Local Water Sharing in Tajikistan Requires Improved Coordination

In recent years, Tajikistan has created private commercial farms and new formal institutions for water governance. Food security in rural areas also continues to depend on kitchen gardens, which obtain water under informal arrangements. To address growing competition between different water uses requires improved coordination between informal and formal institutions, particularly in the face of large-scale out-migration.
Following the collapse of the Soviet Union in 1991 and the ensuing civil war in Tajikistan, the country underwent profound institutional changes. One was the introduction of local water users associations (WUAs). These are participatory water governance institutions, which provide irrigation services, including water delivery and dispute resolution.
WUAs are legally mandated to provide water only to commercial entities, so only they are entitled to membership. Kitchen gardens are primarily a direct source of food for households and are not explicitly addressed in the WUA law. With increased migration of male farm workers to Russia, kitchen gardens are growing in importance. They are managed by women, cultivating fruit and vegetables for home consumption and sometimes as cash crops. Recent research carried out by the International Water Management Institute (IWMI) found that almost all rural households own a kitchen garden, and 57 percent of those surveyed have only a kitchen garden.
Since there are limited formal arrangements for providing water to kitchen gardens via WUAs, informal governance mechanisms have emerged to fill this gap in the legal framework. Many such mechanisms are based on traditions of governance that have existed for centuries across Central Asia. They often involve locally powerful village leaders or mahalla (village) committees. While not explicitly defined in the law, these informal institutions play an important role in regulating water for kitchen gardens and in preventing and resolving disputes over competing water uses.
In some places, village leaders collaborate closely with WUA leaders, agreeing on the irrigation schedule, for example, so that both farms and gardens receive water simultaneously through the same infrastructure. Elsewhere, a lack of coordination gives rise to conflicts between water users. Research has shown that governance arrangements vary considerably between villages, depending on local factors. A key question is whether the current hybrid arrangements have the necessary resilience to ensure equitable water sharing and adequate provision of water to kitchen gardens. Or do these mechanisms need to be strengthened or formalized?

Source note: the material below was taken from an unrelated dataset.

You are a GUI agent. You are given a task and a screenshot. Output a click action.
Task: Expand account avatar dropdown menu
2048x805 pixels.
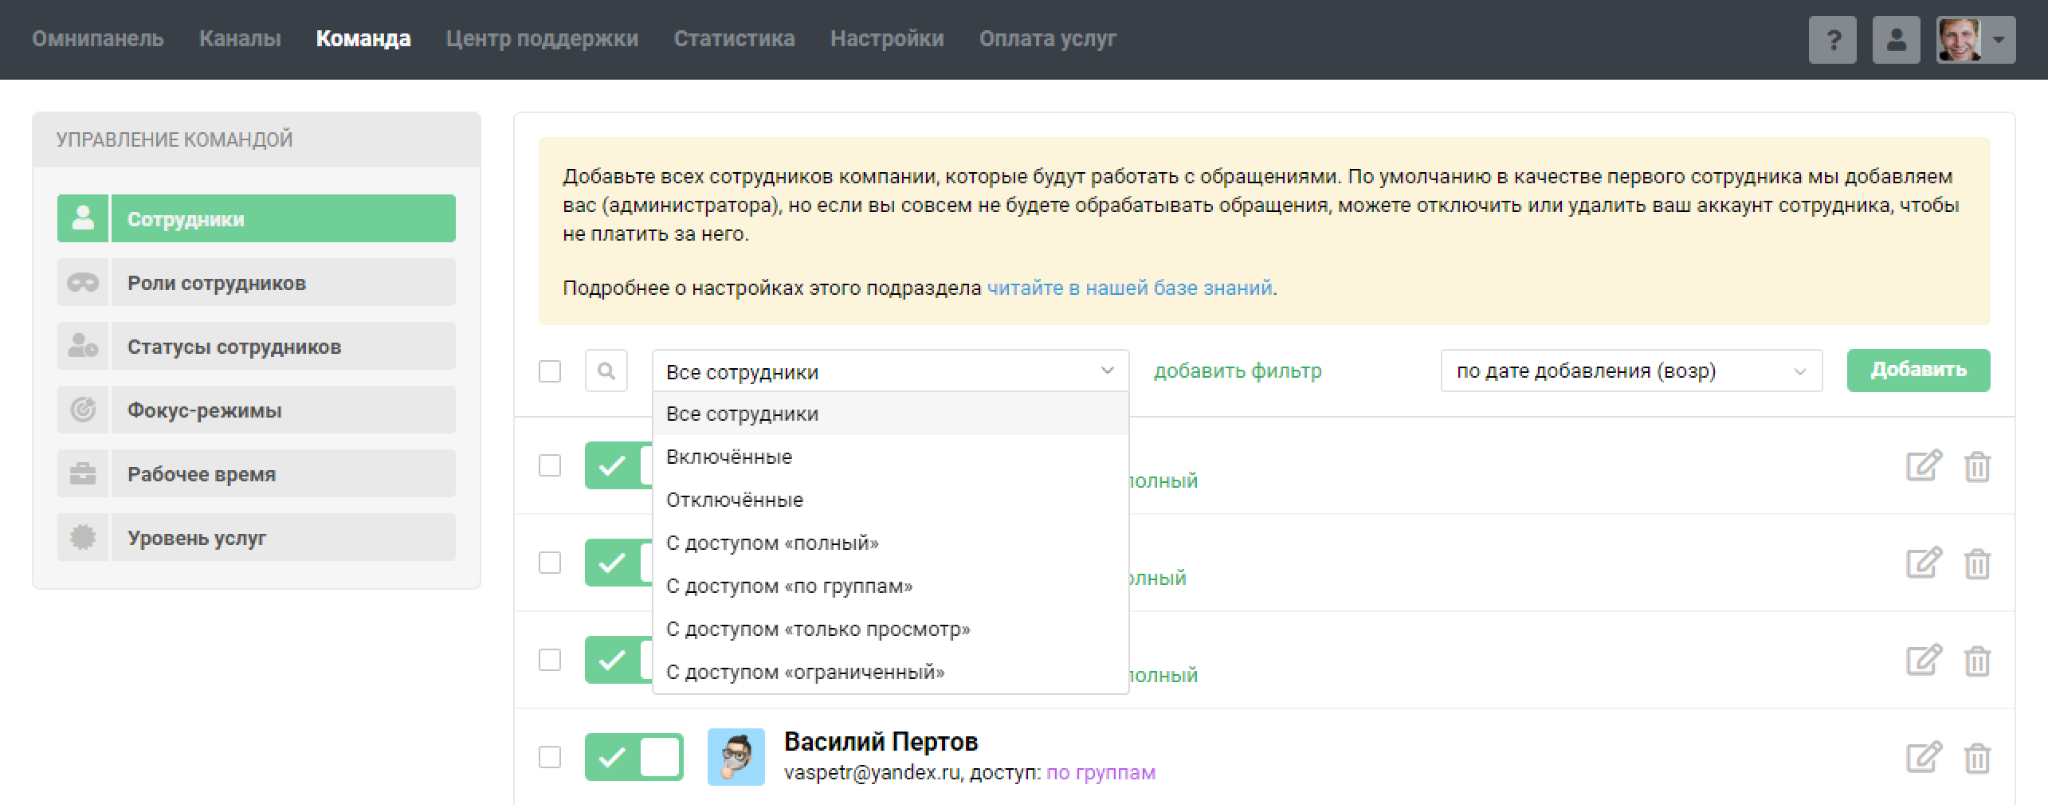(1976, 40)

Leaving informal mechanisms to develop naturally can result in robust arrangements that fit local needs and conditions. However, there are also options to achieve more comprehensive coordination among different institutions and water users. One option is to revise the WUA law so that membership is open to kitchen gardens, even if they remain non-commercial entities. By thus formalizing their status, this measure may help ensure equitable provision of water and resolution or prevention of disputes.